Some of us may feel that those special places, be they lakes or peaks or passes or waterfalls, should belong only to people willing to pay a price (that we define) to find them and to get there. A lot of other people feel that the right price includes a description in a guidebook. They're as right as we are.

Guidebook writers cater to that mass of people for a lot of reasons. Making money is not usually a significant one. Partly it's just the published author thing: being recognized for something they're good at. For guidebook authors it goes a step further. They have information that people want and they enjoy sharing it.

"100 Hikes" has been successful partly because it satisfys an immense demand, partly because of Harvey Manning's unique style (Ira did 80% of the surveying but Harvey did the write-ups). The guidebooks which have followed either duplicate the information, without Harvey's style, or they address a niche market, as Karen's "Hidden Hikes" does. "Hidden Hikes" is a good read that won't be read by many people. Fewer people still will follow the more difficult routes.

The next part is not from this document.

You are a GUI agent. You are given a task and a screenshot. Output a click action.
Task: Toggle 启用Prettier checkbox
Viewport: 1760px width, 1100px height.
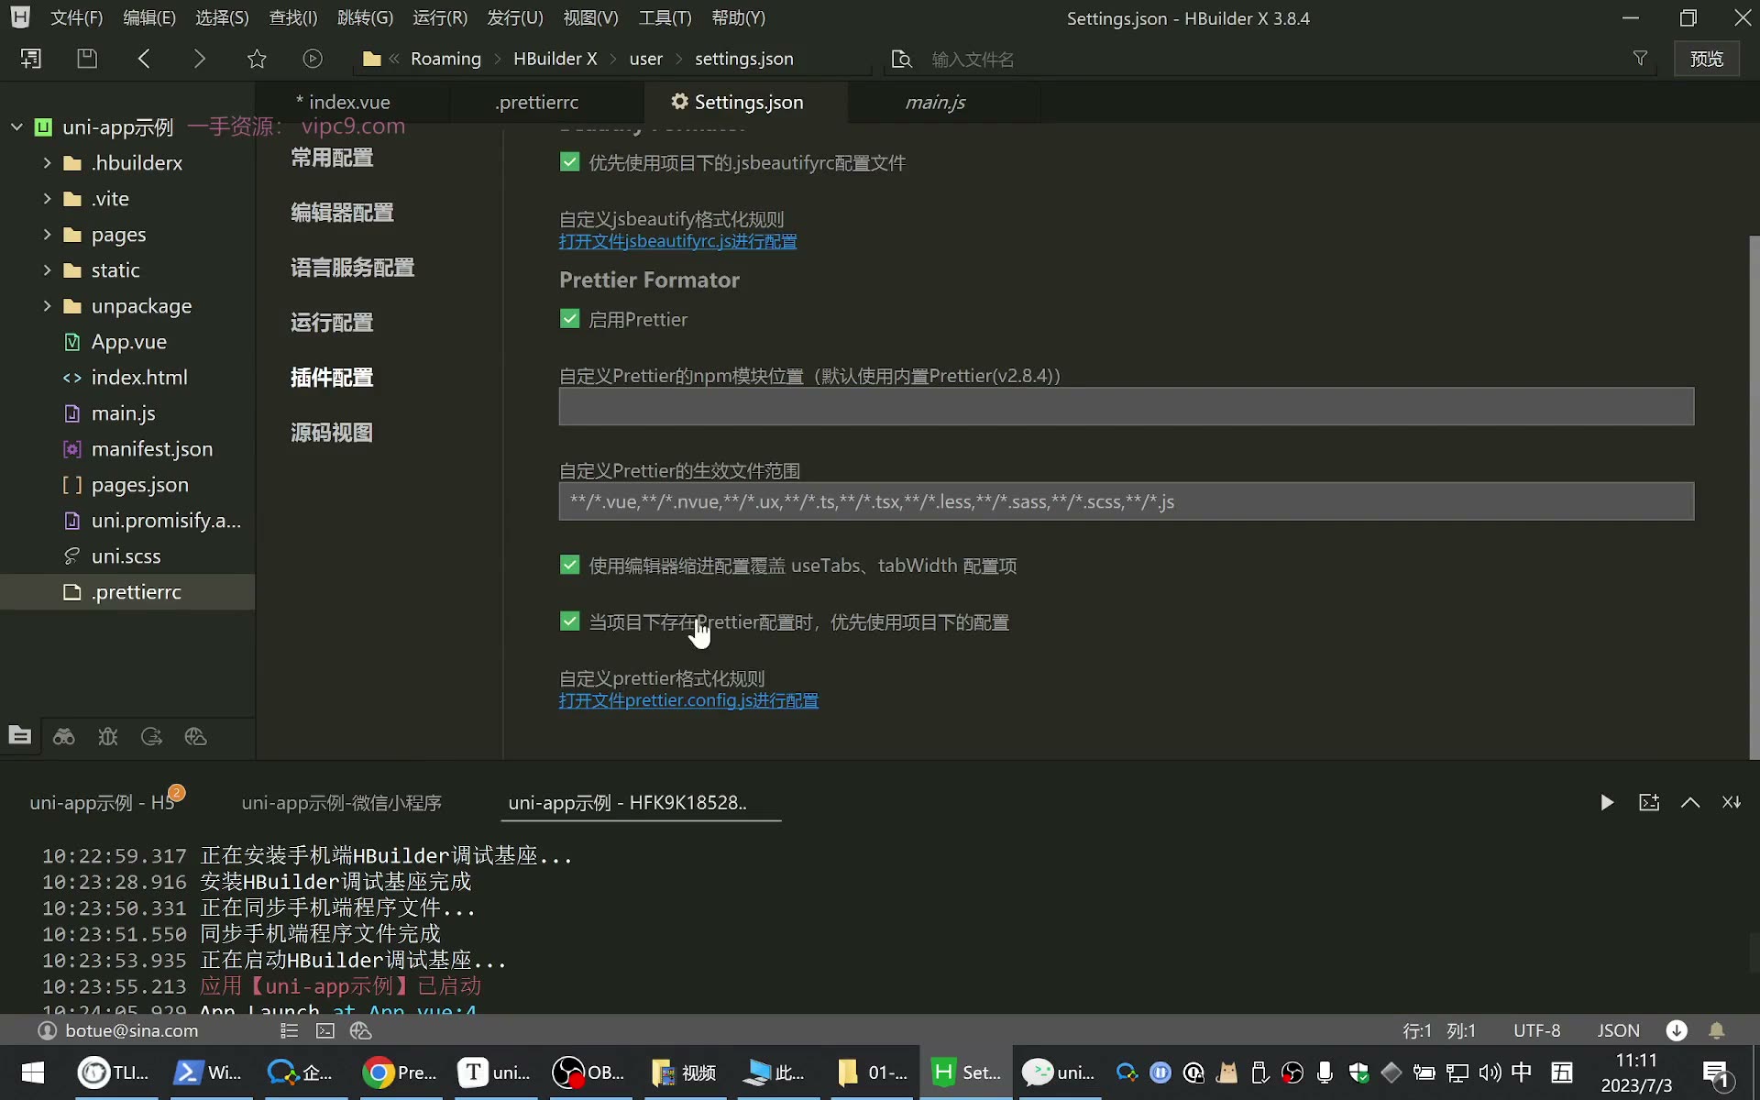click(x=569, y=319)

Getting to the Bathtub Lakes involves a difficult route (by the standards of the vast majority of hikers), whether along a mile of rugged ridge or up 1000' of boulder strewn gully. However, the people who do get there because they read about it in "Hidden Hikes" (or on this forum) have as much right to get there - and as good a right to their source of information - as we have to bemoan their presence and decry their guide.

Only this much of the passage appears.